La beste ne sent point peste, guerre ou famine,
Le remors d’un forfaict en son cœur ne la mine ;
Elle ignore le mal pour n’en avoir la peur,
Ne cognoist point l’effroy de l’Acheron trompeur.
Elle a la teste basse et les yeux contre terre,
Plus près de son repos et plus loing du tonnerre.

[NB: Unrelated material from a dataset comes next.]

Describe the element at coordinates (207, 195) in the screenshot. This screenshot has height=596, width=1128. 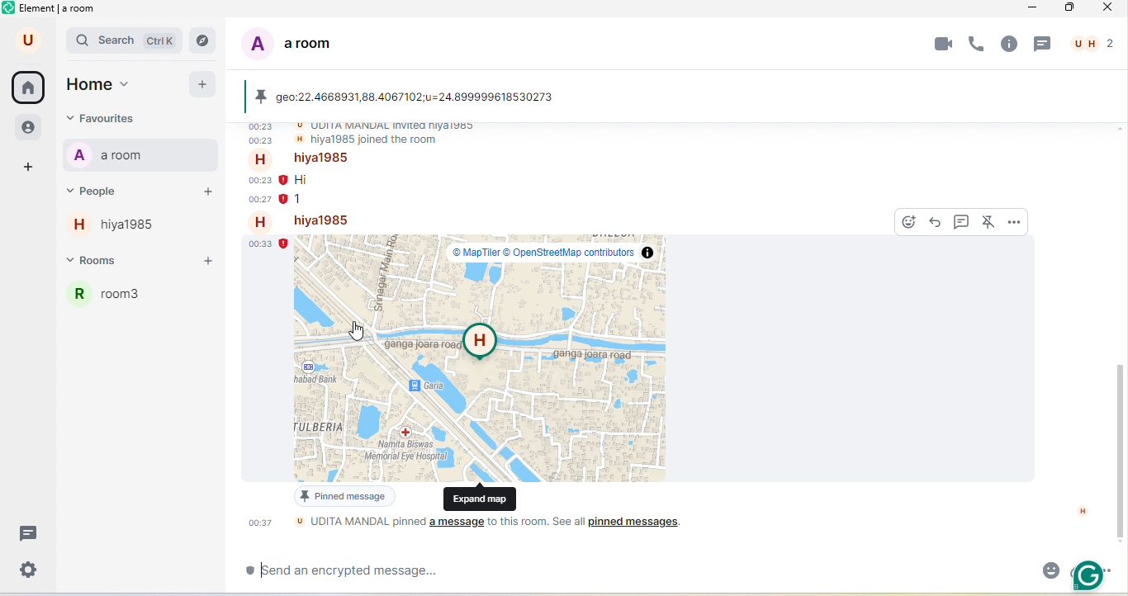
I see `add peole` at that location.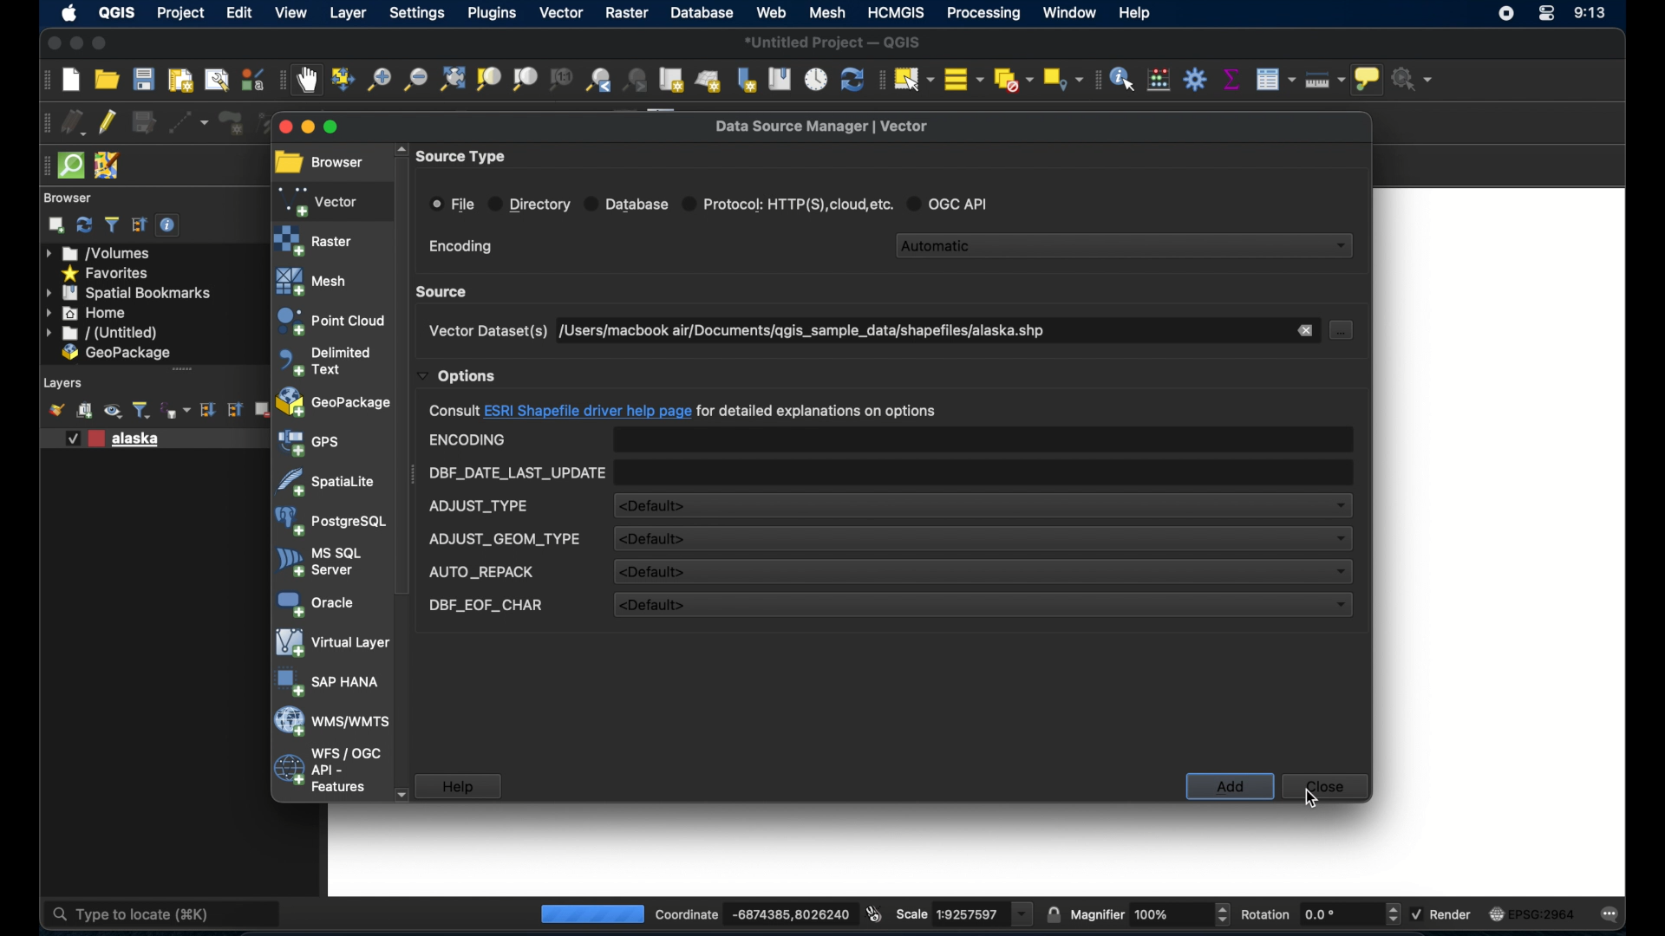  Describe the element at coordinates (505, 539) in the screenshot. I see `adjust_geom_type` at that location.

L’ombre des trépassez n’aigrit son souvenir,
On ne voit à sa mort le desespoir venir ;
Elle compte sans bruit et loing de toute envie
Le terme dont nature a limité sa vie,
Donne la nuict paisible aux charmes du sommeil
Et tous les jours s’esgaye aux clartez du soleil,
Franche de passions et de tant de traverses
Qu’on voit au changement de nos humeurs diverses.
Ce que veut mou caprice à ta raison desplaist,
Ce que tu trouves beau, mon œil le trouve laid.

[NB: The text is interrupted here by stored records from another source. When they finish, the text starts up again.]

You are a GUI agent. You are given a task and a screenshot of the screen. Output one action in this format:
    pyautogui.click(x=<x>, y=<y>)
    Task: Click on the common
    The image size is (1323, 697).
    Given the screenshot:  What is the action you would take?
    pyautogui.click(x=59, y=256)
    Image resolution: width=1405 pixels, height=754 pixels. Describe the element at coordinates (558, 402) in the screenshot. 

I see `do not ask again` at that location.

Un mesme train de vie au plus constant n’agrée :
La prophane nous fasche autant que la sacrée.
Ceux qui, dans les bourbiers des vices empeschez,
Ne suivent que le mal, n’ayment que les péchez,
Sont tristes bien souvent, et ne leur est possible
De consommer une heure en volupté paisible.
Le plus libre du monde est esclave à son tour,
Souvent le plus barbare est subject à l’amour.

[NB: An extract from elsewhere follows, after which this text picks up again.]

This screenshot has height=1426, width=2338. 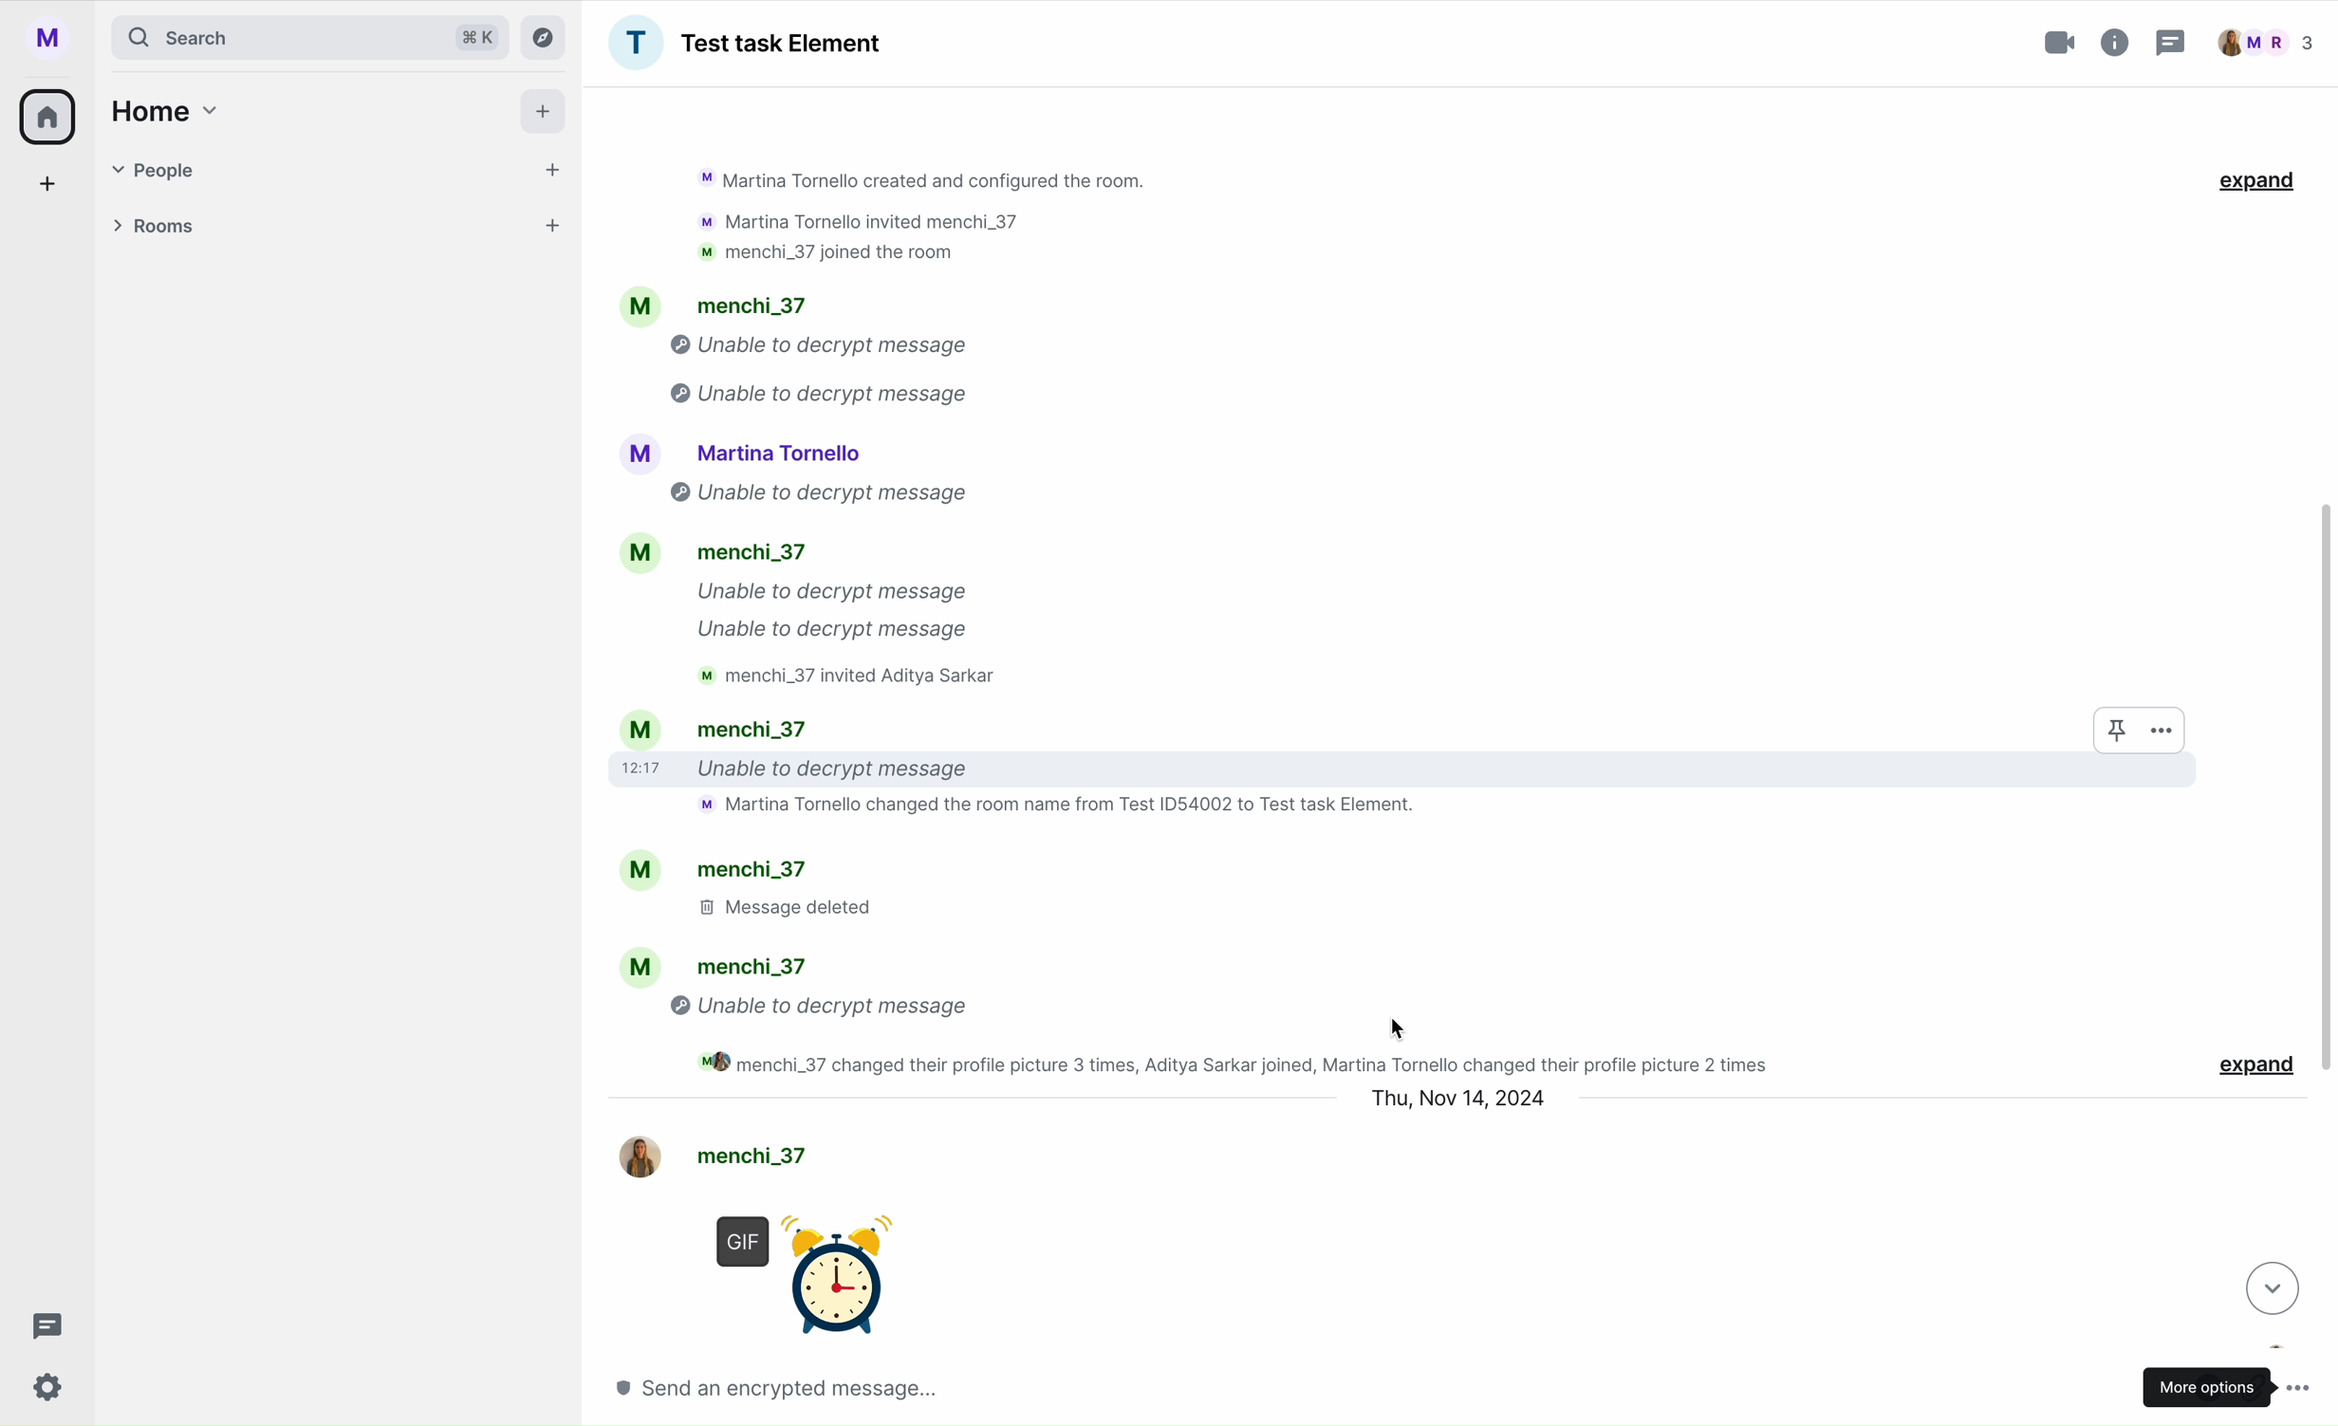 I want to click on pin, so click(x=2116, y=731).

Et le plus patient que le soleil esclaire
Se trouve quelquefois emporté de cholere.
Comme Saturne laisse et prend une saison,
Nostre esprit abandonne et reçoit la raison ;
Je ne sçay quelle humeur nos volontez maistrise.
Et de nos passions est la certaine crise ;
Ce qui sert aujourd’huy nous doit nuire demain,
On ne tient le bon-heur jamais que d’une main.
Le destin inconstant sans y penser oblige,
Et, nous faisant du bien, souvent il nous afflige.